The importance value of orientation and service composition is low, indicating that these two items will not have a significant impact on the user experience of the building. Among them, the orientation performance value is low, belonging to the type of low importance and low performance. Although their importance and performance match each other, some of the elements have obvious one-dimensional or attractive attributes that can significantly impact satisfaction. For example, A1 (Consumer orientation): Some users believe that Tianfu Square, a landmark Chengdu building, should reflect more regional characteristics and improve consumption. Therefore, if conditions permit, they should still be optimized and improved.

4.2. Conclusions

The urban underground complex is increasingly recognized as an innovative and prevalent architectural typology within urban environments, a providing potential solutions to various urban challenges. Our research focuses on the interaction between the built environment of the underground complex and users’ perceptions, revealing the perceptual attributes and states of spatial elements, which can help designers and developers understand the underground complex.
The main contribution of this study is two-fold. From a theoretical perspective, this study establishes a comprehensive research process for understanding the perceived characteristics of the built environment in underground complexes. This process includes extracting key perceived elements, designing an index system and questionnaire, identifying the Kano attributes of elements, and evaluating the performance-importance alignment of these elements. The study emphasizes the interaction between the built environment and the perceived environment of underground spaces, providing theoretical support for the functional development and psychological transformation of contemporary underground spaces. From a practical perspective, the quantitative classification of elements in the built environment of underground complexes helps designers and developers better understand the relationship between the built environment and user perception. The application of the Kano-IPA method in real projects can quickly identify elements needing improvement in post-use evaluations, providing a valuable references and inspiration for design practice.
This study has some limitations.
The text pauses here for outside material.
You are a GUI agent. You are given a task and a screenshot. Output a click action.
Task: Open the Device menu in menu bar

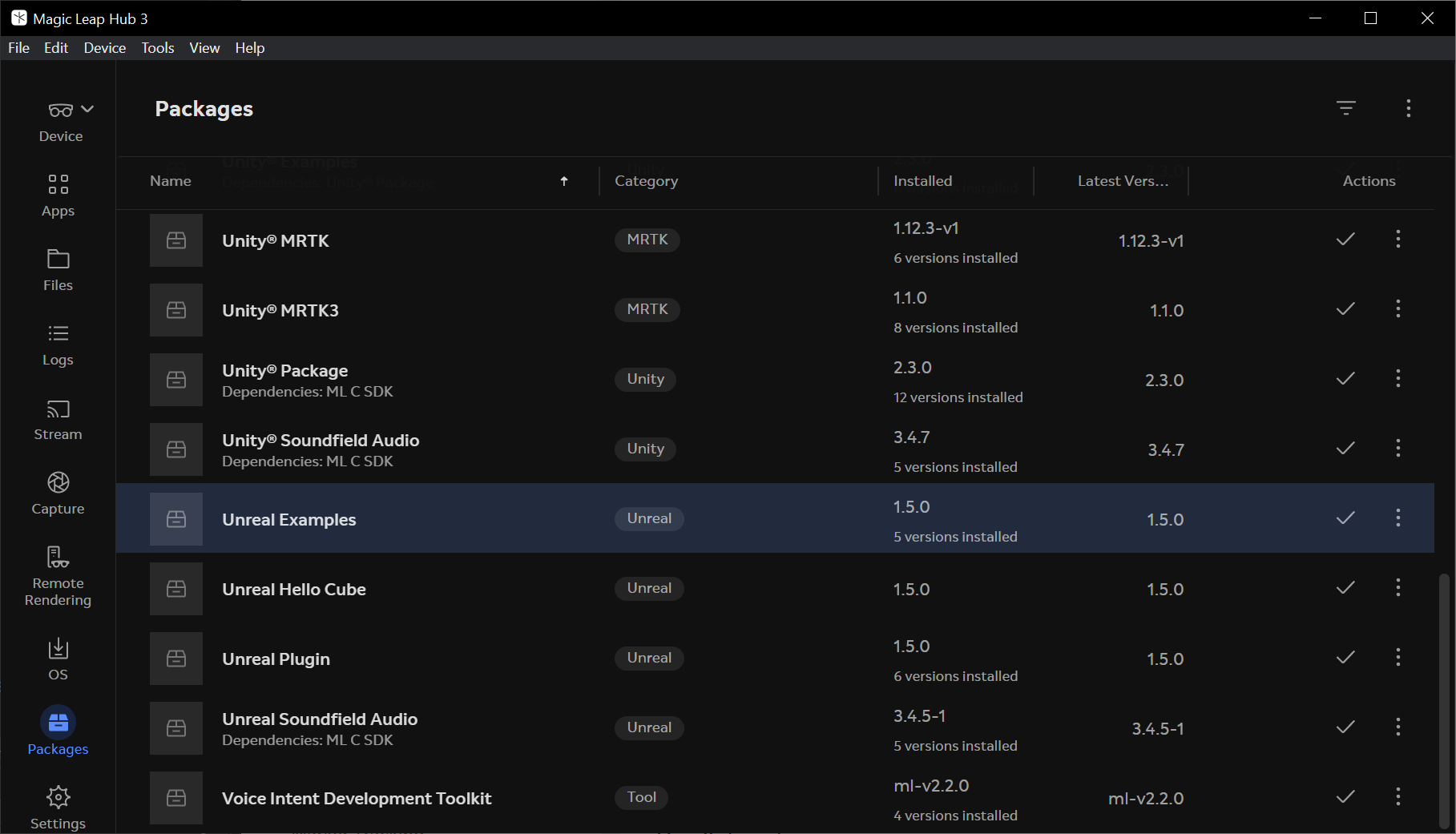[x=104, y=48]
First, the sample size is small, and the population profile lacks detail. Our future improvements include incorporating a broader range of empirical case types and regions, and increasing sources of perception data, such as social media. Additionally, the construction of underground complexes may be closely related to the TOD model. Therefore, incorporating research on public and shared transportation could significantly expand our understanding of the complexities of using such underground spaces.

Author Contributions

Conceptualization, J.M. and Z.S.; Formal analysis, J.M.; Investigation, J.L. and Y.H.; Writing—original draft, J.M.; Writing—review and editing, Z.S. All authors have read and agreed to the published version of the manuscript.

Funding

This research was funded by the National Natural Science Foundation of China [Grant number 52378039 and 51978573].

Data Availability Statement

The data presented in this study are available upon request from the corresponding author. The data are not publicly available due to privacy.

Acknowledgments

The authors wish to thank the people who filled out the survey in the study areas.

Conflicts of Interest

The authors declare no conflicts of interest.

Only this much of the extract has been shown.